Standard #: MA.3.M.1.2

Benchmark Instructional Guide

Connecting Benchmarks/Horizontal Alignment

• MA.3.FR.1.1 
• MA.3.FR.1.2 
• MA.3.FR.2.1
• MA.3.FR.2.2 
• MA.3.AR.1.2 
• MA.3.GR.1.2 
• MA.3.GR.2.3
• MA.3.GR.2.4

 

Terms from the K-12 Glossary

• NA

 

Vertical Alignment

Previous Benchmarks

• MA.2.M.1.3

 

Next Benchmarks

• MA.4.M.1.2

 

Purpose and Instructional Strategies

The purpose of this benchmark is for students to apply what they have learned about measurement to solve real-world problems. 

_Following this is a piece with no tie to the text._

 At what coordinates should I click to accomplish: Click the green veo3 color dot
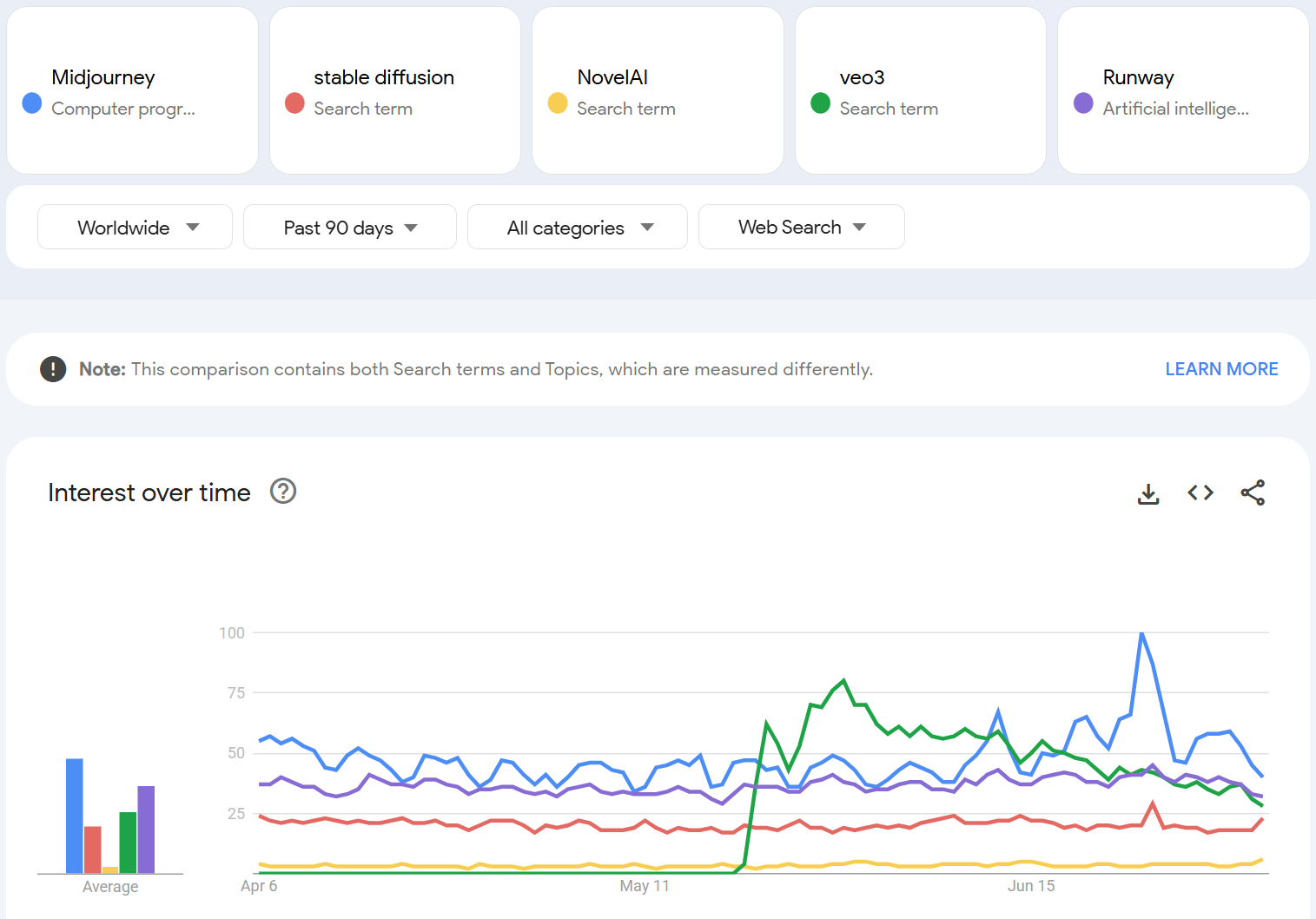[820, 103]
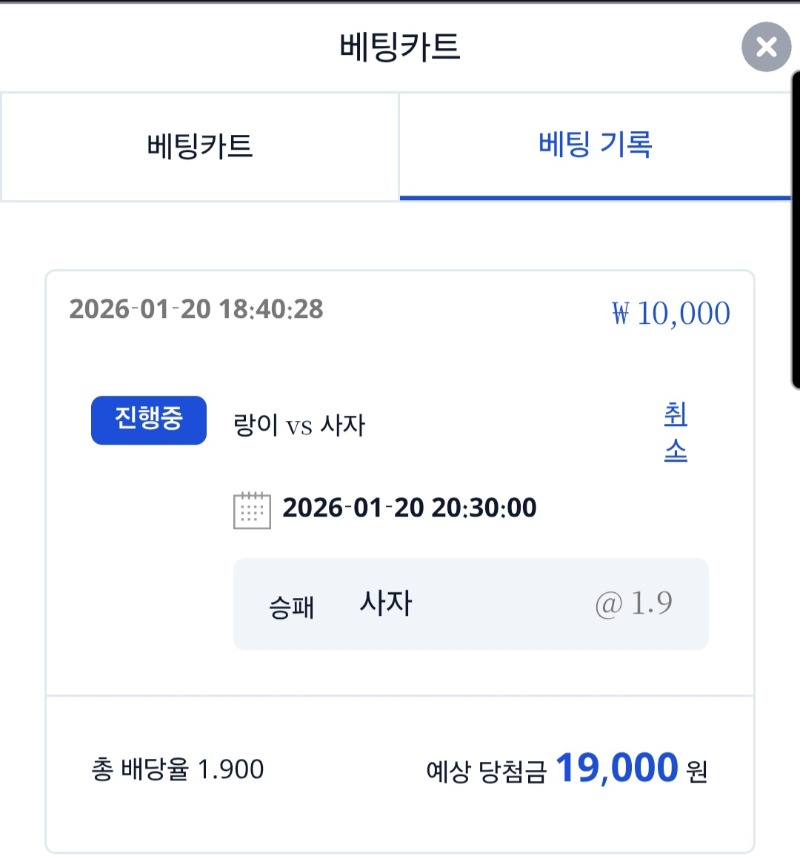Click the @ 1.9 odds value
Viewport: 800px width, 856px height.
pos(633,604)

• When solving real-world problems, instruction should facilitate students’ understandings of contexts and quantities (MTR.4.1, MTR.5.1, MTR.7.1). 
• Recommendations for helping students comprehend and solve real-world problems can be found in this document for benchmark MA.3.AR.1.2.

 

Common Misconceptions or Errors

• Students who struggle to identify benchmarks on number lines can also struggle to measure units of length, liquid volume, and temperature. Allow students to measure often and receive feedback. Students can also use error and reasoning analysis activities to identify this common measurement difficulty. 
• Students may have difficulty creating effective models (e.g., drawings, equations) that will help them solve real-world problems. To assist students, provide opportunities for them to estimate solutions and try different models before solving. Beginning instruction by showing problems without their quantities is a strategy for helping students determine what steps and operations will be used to solve. 
• Students can struggle to identify when real-world problems require two steps to solve and will complete only one of the steps. Focusing on comprehension of real-world problems helps students determine what step(s) are required to solve.

 

Strategies to Support Tiered Instruction

• Instruction includes providing opportunities to estimate solutions and try different models before solving. Instruction begins by showing problems without their quantities to determine what steps and operations will be used to solve. Teaching problem-solving strategies should focus on the comprehension of problem contexts and what quantities represent in them. 
  • For example, “For a science experiment in Mr. Thomas’s 3rd grade class, each student needs some milliliters of water. If there are some students in Mr. Thomas’s class, how many milliliters will be needed in all?” Students will notice that the quantities have been removed from the problem. This will help them to determine what the quantities represent and which operation to choose to solve the problem. The numberless word problem may also be written as ______ students × _______ milliliters of water = ______ milliliters needed in all. 
• Teacher encourages exploration of estimation strategies to determine reasonable ranges for solutions (e.g., rounding, finding low and high estimates) and teach problem-solving strategies that build comprehension. 
  • For example, the 3-Reads Protocol is a close reading strategy for solving problems that focuses on comprehension of the word problem. 
    • The problem is read 3 times, each for a different purpose. 
      • What is the problem, context, or story about? 
      • What are we trying to find out? 
      • What information is important in the problem?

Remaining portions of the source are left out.